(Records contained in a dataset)
--------------------------------
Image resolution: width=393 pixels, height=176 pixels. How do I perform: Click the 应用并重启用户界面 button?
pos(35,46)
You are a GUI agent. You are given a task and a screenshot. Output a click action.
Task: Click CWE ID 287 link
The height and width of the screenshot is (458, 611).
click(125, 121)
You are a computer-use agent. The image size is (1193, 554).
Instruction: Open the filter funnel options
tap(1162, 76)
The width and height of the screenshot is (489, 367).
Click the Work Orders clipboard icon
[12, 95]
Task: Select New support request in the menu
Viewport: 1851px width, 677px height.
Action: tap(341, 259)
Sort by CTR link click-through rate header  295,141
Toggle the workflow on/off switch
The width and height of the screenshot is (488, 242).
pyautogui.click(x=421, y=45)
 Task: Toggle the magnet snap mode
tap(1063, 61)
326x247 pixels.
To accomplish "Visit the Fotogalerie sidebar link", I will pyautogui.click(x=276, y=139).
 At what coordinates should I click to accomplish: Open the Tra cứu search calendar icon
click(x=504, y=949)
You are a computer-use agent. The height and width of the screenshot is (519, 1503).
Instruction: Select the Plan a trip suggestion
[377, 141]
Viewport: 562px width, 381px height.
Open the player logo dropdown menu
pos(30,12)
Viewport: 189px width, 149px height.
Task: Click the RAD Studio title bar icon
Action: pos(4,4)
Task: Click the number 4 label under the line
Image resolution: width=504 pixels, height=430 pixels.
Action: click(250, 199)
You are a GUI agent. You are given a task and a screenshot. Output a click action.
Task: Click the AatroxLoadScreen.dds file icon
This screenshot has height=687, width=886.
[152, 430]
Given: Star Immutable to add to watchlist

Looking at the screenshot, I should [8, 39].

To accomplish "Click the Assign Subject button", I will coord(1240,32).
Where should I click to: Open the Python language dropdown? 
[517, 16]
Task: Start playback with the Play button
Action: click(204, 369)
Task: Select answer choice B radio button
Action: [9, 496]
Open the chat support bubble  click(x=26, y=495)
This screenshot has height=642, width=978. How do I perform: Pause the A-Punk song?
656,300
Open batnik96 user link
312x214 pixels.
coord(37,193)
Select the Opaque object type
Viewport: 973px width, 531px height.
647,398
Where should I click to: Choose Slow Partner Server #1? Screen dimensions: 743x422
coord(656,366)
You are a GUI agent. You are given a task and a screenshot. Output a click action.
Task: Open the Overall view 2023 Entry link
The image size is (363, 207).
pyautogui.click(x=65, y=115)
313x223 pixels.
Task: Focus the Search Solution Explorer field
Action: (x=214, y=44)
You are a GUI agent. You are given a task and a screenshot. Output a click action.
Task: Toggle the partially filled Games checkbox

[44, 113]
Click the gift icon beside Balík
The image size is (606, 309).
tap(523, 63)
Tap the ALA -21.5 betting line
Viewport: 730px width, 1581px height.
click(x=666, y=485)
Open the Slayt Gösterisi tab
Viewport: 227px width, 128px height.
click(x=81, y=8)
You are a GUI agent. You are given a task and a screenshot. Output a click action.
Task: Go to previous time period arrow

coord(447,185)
--------------------------------
| WHAT YOU WILL DO |
Each entry must be printed again exactly as given.

| PROBLEM SOLUTION |
Image resolution: width=393 pixels, height=176 pixels. How do I perform: Click the 应用并重启用户界面 button?
pos(35,46)
You are a GUI agent. You are given a task and a screenshot. Output a click action.
Task: Click CWE ID 287 link
The height and width of the screenshot is (458, 611).
click(125, 121)
You are a computer-use agent. The image size is (1193, 554).
Instruction: Open the filter funnel options
tap(1162, 76)
The width and height of the screenshot is (489, 367).
Click the Work Orders clipboard icon
[12, 95]
Task: Select New support request in the menu
Viewport: 1851px width, 677px height.
Action: tap(341, 259)
Sort by CTR link click-through rate header  295,141
Toggle the workflow on/off switch
The width and height of the screenshot is (488, 242).
pyautogui.click(x=421, y=45)
 Task: Toggle the magnet snap mode
tap(1063, 61)
326x247 pixels.
To accomplish "Visit the Fotogalerie sidebar link", I will pyautogui.click(x=276, y=139).
 At what coordinates should I click to accomplish: Open the Tra cứu search calendar icon
click(x=504, y=949)
You are a computer-use agent. The height and width of the screenshot is (519, 1503).
Instruction: Select the Plan a trip suggestion
[377, 141]
Viewport: 562px width, 381px height.
Open the player logo dropdown menu
pos(30,12)
Viewport: 189px width, 149px height.
Task: Click the RAD Studio title bar icon
Action: pos(4,4)
Task: Click the number 4 label under the line
Image resolution: width=504 pixels, height=430 pixels.
Action: click(250, 199)
You are a GUI agent. You are given a task and a screenshot. Output a click action.
Task: Click the AatroxLoadScreen.dds file icon
This screenshot has height=687, width=886.
[152, 430]
Given: Star Immutable to add to watchlist

Looking at the screenshot, I should [8, 39].

To accomplish "Click the Assign Subject button", I will coord(1240,32).
Where should I click to: Open the Python language dropdown? 
[517, 16]
Task: Start playback with the Play button
Action: click(204, 369)
Task: Select answer choice B radio button
Action: [9, 496]
Open the chat support bubble  click(x=26, y=495)
This screenshot has height=642, width=978. How do I perform: Pause the A-Punk song?
656,300
Open batnik96 user link
312x214 pixels.
coord(37,193)
Select the Opaque object type
Viewport: 973px width, 531px height.
647,398
Where should I click to: Choose Slow Partner Server #1? Screen dimensions: 743x422
coord(656,366)
You are a GUI agent. You are given a task and a screenshot. Output a click action.
Task: Open the Overall view 2023 Entry link
The image size is (363, 207).
pyautogui.click(x=65, y=115)
313x223 pixels.
Task: Focus the Search Solution Explorer field
Action: (x=214, y=44)
You are a GUI agent. You are given a task and a screenshot. Output a click action.
Task: Toggle the partially filled Games checkbox

[44, 113]
Click the gift icon beside Balík
The image size is (606, 309).
tap(523, 63)
Tap the ALA -21.5 betting line
Viewport: 730px width, 1581px height.
click(x=666, y=485)
Open the Slayt Gösterisi tab
Viewport: 227px width, 128px height.
click(x=81, y=8)
You are a GUI agent. You are given a task and a screenshot. Output a click action.
Task: Go to previous time period arrow

coord(447,185)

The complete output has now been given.